Your assignment: The range to repeat runs from the line with "You are a computer-use agent." to the last line below, both ends included; give it exactly and without pictures.

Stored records
--- START ---
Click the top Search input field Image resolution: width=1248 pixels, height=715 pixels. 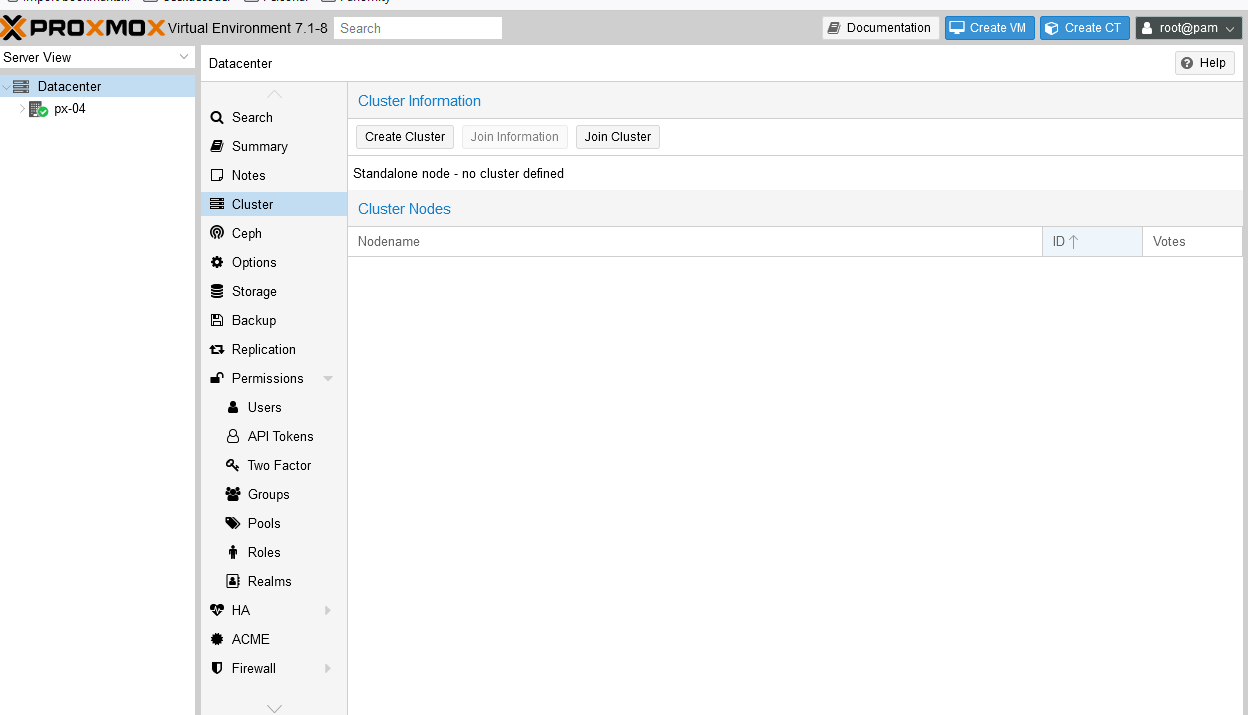[x=418, y=28]
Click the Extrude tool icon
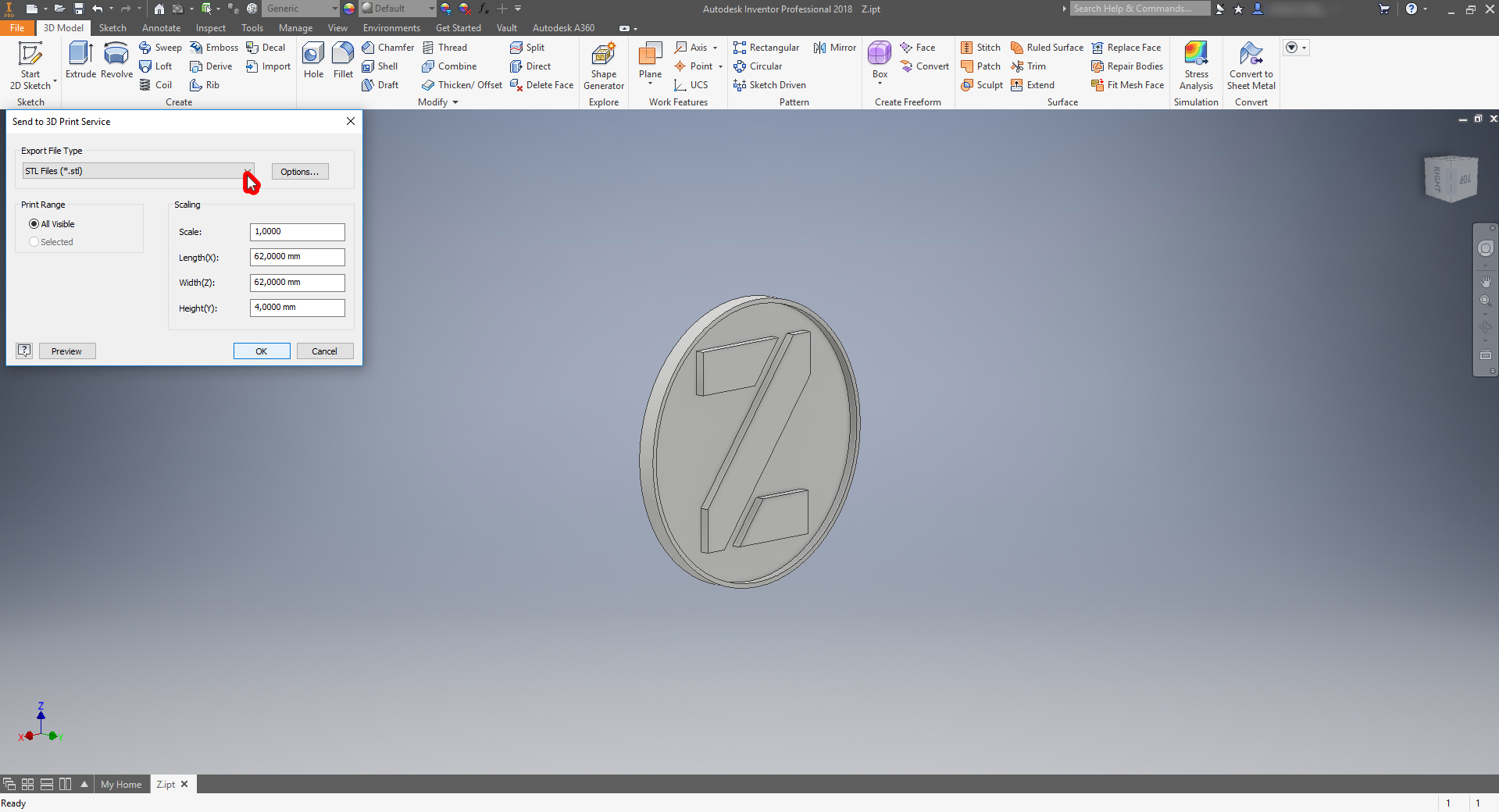This screenshot has height=812, width=1499. [x=80, y=55]
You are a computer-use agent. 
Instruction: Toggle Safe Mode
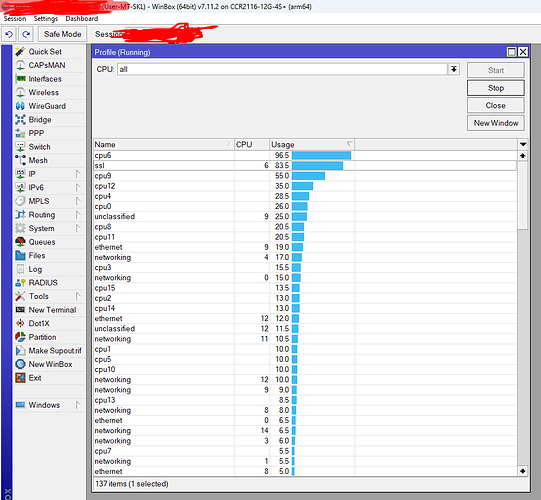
--- END ---
Solution for this exercise:
You are a computer-use agent. 
Instruction: Toggle Safe Mode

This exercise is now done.